La rueda de prensa de Scottie Scheffler en Quail Hollow después de coronarse como nuevo campeón del PGA Championship, el tercer major de su carrera tras sus dos triunfos en el Masters de Augusta, dejó algunos momentos interesantes y a la vez divertidos. Entre ellos, la confesión por parte del Número Uno del mundo del ‘estrés’ que llegó a sentir en ciertos momentos de su ronda por culpa de… ¡los marcadores del campo!

Los famosos ‘leaderboards’ electrónicos del recorrido de Charlotte, en Carolina del Norte, no muestran únicamente a los primeros clasificados del torneo, sino que van pasando pantallas con el resto de la tabla. Y se dio la casualidad de que cada vez que el Número Uno del mundo tenía la oportunidad de pararse un segundo a mirar alguno de ellos para ver cuál era su ventaja sobre Jon Rahm, nunca estaba en la primera pantalla.

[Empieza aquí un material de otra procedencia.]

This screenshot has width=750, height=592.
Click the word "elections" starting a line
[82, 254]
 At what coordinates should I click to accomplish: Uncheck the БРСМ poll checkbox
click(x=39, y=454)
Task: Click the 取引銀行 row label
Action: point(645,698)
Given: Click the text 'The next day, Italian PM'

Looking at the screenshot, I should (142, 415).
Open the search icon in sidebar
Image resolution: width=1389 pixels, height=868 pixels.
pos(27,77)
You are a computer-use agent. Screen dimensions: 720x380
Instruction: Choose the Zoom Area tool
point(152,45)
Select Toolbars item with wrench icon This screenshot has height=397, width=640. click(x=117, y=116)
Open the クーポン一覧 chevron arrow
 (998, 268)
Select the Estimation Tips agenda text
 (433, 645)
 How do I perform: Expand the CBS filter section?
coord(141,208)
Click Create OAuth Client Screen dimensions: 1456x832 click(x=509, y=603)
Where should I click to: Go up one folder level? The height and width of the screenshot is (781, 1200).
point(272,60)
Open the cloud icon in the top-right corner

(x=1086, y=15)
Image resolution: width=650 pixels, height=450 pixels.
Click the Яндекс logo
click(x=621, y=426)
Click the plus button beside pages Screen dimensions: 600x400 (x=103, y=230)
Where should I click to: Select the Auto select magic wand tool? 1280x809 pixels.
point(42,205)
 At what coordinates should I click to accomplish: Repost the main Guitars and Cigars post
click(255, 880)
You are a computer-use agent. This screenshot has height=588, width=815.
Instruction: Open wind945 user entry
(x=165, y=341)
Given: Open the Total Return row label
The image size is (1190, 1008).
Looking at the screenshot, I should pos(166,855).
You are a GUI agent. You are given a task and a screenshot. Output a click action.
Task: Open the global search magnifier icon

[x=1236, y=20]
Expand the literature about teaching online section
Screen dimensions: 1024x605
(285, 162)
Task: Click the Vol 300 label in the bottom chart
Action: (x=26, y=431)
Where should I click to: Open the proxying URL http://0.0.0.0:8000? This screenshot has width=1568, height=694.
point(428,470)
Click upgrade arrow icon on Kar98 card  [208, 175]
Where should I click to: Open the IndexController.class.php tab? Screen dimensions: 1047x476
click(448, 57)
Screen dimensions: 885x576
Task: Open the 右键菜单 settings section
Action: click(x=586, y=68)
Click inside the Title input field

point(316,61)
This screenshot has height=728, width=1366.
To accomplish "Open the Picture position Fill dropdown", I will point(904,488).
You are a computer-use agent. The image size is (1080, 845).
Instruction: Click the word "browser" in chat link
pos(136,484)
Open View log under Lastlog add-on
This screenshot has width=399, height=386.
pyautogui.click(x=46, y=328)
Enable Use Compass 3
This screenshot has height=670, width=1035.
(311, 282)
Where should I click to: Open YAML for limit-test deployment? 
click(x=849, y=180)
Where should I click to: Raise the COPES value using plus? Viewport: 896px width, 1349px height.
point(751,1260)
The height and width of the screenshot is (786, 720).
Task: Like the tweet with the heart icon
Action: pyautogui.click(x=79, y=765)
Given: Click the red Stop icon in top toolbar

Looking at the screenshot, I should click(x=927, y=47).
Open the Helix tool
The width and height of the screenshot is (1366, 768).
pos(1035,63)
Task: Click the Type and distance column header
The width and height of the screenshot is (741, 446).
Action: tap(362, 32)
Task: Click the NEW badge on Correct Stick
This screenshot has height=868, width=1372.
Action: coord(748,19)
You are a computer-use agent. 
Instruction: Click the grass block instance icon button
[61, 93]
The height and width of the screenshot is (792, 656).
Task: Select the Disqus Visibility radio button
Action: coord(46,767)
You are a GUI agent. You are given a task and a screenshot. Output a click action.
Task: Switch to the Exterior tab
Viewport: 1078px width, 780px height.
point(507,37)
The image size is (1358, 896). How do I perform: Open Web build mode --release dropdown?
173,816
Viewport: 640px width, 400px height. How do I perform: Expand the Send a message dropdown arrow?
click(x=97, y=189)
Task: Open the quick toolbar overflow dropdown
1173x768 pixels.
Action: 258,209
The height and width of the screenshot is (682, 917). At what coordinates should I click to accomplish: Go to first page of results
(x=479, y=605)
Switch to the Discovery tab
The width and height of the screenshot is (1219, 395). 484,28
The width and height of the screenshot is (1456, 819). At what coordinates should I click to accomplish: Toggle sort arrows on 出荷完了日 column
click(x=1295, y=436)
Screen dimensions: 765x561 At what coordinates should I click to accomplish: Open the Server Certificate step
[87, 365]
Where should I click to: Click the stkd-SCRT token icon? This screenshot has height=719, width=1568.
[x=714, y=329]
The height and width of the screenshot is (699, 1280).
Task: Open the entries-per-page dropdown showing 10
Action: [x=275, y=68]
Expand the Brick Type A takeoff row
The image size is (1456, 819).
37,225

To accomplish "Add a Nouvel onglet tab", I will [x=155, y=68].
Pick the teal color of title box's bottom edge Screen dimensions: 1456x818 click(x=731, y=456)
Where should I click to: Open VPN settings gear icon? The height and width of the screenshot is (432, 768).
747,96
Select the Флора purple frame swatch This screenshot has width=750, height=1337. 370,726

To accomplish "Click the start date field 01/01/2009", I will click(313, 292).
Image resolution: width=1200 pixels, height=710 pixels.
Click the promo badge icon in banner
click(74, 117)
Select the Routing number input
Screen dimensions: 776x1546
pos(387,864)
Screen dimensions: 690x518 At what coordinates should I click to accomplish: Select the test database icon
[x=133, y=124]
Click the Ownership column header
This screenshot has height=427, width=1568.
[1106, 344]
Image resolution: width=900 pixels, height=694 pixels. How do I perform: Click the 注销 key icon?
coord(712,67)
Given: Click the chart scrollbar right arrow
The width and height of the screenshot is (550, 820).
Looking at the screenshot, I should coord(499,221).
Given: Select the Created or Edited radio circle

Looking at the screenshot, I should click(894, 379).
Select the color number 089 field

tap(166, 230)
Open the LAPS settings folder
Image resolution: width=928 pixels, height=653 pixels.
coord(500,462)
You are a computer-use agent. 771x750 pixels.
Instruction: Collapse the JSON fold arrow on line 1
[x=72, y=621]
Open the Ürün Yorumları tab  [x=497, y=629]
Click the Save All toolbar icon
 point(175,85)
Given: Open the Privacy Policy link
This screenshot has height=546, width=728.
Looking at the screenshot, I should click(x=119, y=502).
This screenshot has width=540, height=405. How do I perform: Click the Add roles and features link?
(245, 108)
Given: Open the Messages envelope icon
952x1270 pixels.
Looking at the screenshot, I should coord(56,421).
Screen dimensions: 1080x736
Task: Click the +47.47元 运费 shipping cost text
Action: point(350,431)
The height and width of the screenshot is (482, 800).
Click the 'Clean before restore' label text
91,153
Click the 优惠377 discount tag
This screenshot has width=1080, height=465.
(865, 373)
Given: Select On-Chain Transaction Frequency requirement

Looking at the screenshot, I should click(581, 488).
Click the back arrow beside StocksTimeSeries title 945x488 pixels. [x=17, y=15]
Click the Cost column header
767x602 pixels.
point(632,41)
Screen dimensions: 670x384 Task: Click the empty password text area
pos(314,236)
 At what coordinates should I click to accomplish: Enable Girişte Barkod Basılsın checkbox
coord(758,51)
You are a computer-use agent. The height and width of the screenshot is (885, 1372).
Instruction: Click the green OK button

«No me relajé hasta que pasé la bola por encima del agua en el 17. Sentí que, después de eso, podía llegar al 18 con la ventaja que tenía. En este tramo final, nunca puedes confiarte. Vi que Jon y yo estábamos empatados cuando jugaba el 10, creo. Creo que él hizo birdie en el 10 y el 11. Creo que estaba con 9 bajo par. ¿Es así? Entonces pude hacer birdie en el 10, lo que me dio una ventaja de un golpe en ese momento», comenzó contando Scheffler.

«Pero las tablas de clasificación desde el 10 hasta, básicamente, el 14, no me mostraban lo que esperaba que me mostraran. Eran diferentes a las de Augusta, donde la tabla de clasificación siempre está ahí arriba. Estas tablas cambiaban, como si fueran de diferentes grupos. Si miraba, estaban por el puesto 25. Las volvía a mirar y pensaba: ‘Venga, chicos, mostradme lo que está pasando en cabeza. Si la gente quiere saber quién va en el puesto 30, que mire su teléfono. Yo necesito saber lo que está pasando en cabeza’… Así que no vi mucho en esos hoyos», confesó Scottie.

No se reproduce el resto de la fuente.